Battle of the Brazos
- Sport: Football
- First meeting: November 30, 1899 Texas A&M, 33–0
- Latest meeting: October 15, 2011 Texas A&M, 55–28

Statistics
- Total meetings: 108
- All-time series: Texas A&M leads, 68–31–9
- Largest victory: Texas A&M, 73–10 (2003)
- Longest win streak: Texas A&M, 13 (1991–2003)
- Current win streak: Texas A&M, 3 (2009–present)

= Battle of the Brazos =

American college football rivalry

The Battle of the Brazos is an American college football rivalry game between the Baylor Bears and Texas A&M Aggies. The rivalry is named for the Brazos River that flows by the two schools, which are 90 miles apart. The Battle of the Brazos debuted in 1899. The rivalry became dormant in 2012, when Texas A&M left the Big 12 Conference to join the Southeastern Conference.

==History==
In the early days of the rivalry (1905 and earlier), Baylor and Texas A&M played each other multiple times in a single year, possibly due to a dearth of regional opponents. The two teams were also geographically close with only a one-hour train ride separating the two colleges. The term "Battle of the Brazos" was coined by former sports information director, Maxey Parrish.

===The Brawl===
The 1926 football game coincided with Baylor's homecoming. During halftime Baylor Homecoming floats paraded around the field. When a float – actually a car pulling a flatbed trailer with several female Baylor students – neared the section where the Texas A&M Corps of Cadets sat, a cadet raced towards the car and grabbed the steering wheel. The motion caused Louise Norman to fall off the truck, injuring her and inciting a large riot. Students began using metal folding chairs and planks of wood that had been used as yard markers for weapons. Texas A&M student Lt. Charles Sessums was hit in the head during the melee and, although he initially appeared to recover, he died following the game.

On December 8, 1926, the two school presidents agreed to temporarily suspend athletic relations between the schools. The schools would not compete against each other in any athletic event for the next four years. Baylor and Texas A&M would not meet in football again until 1931.

===Pranks===
In 1936 Baylor students awoke to find Texas A&M signs plastered across campus, with red paint applied to turn the Baylor flagpole into a barber pole. A huge sign on Waco Hall predicted, "A and M 50, Baylor 0."

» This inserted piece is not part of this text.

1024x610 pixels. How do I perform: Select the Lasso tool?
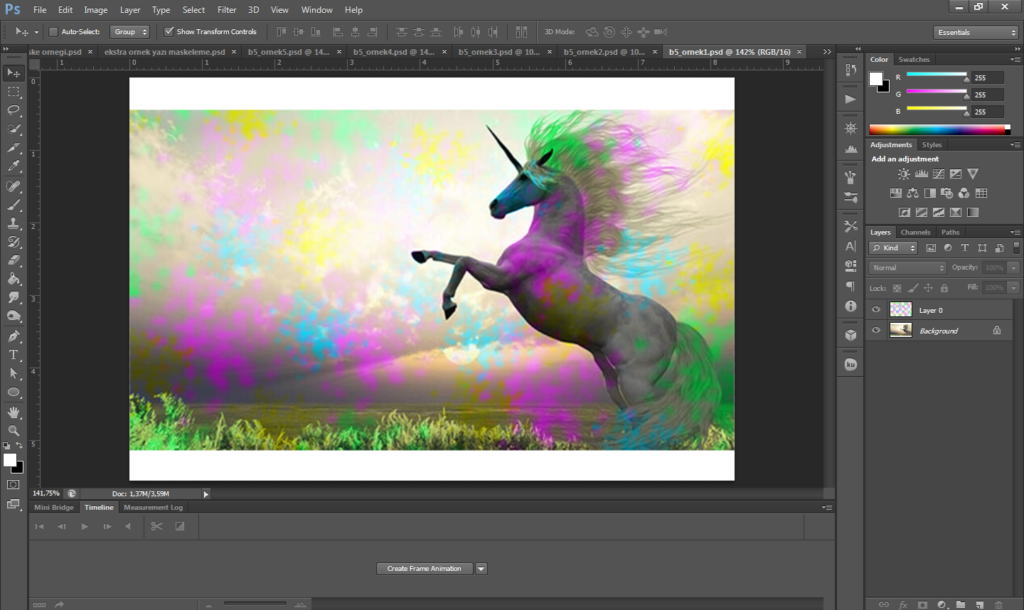[14, 110]
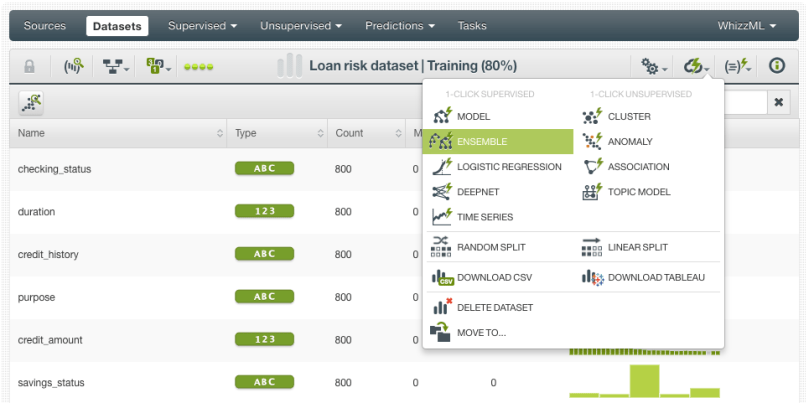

It was once a tradition before a big football matchup for Aggie students to drive to Waco of capturing Baylor's bear mascot. Baylor students sometimes resorted to extraordinary defensive measures. In 1946 they placed mascot Chita in the custody of Waco Police so the Aggies could not find her.

In the 1950s, two Aggie students drove to Waco and stole the Baylor mascot, a young bear cub, from the Baylor campus. While they were driving back to College Station in a brand–new car belonging to one of their families, the bear panicked. Twenty–miles from Waco, the bear ripped out the inside of the car, and the boys set it free. The young men were caught when they took the car to be repaired.
In 1954, Baylor mascot Nip and her trailer disappeared. Yet, the next day both the bear and trailer were found under a bridge on the highway to College Station.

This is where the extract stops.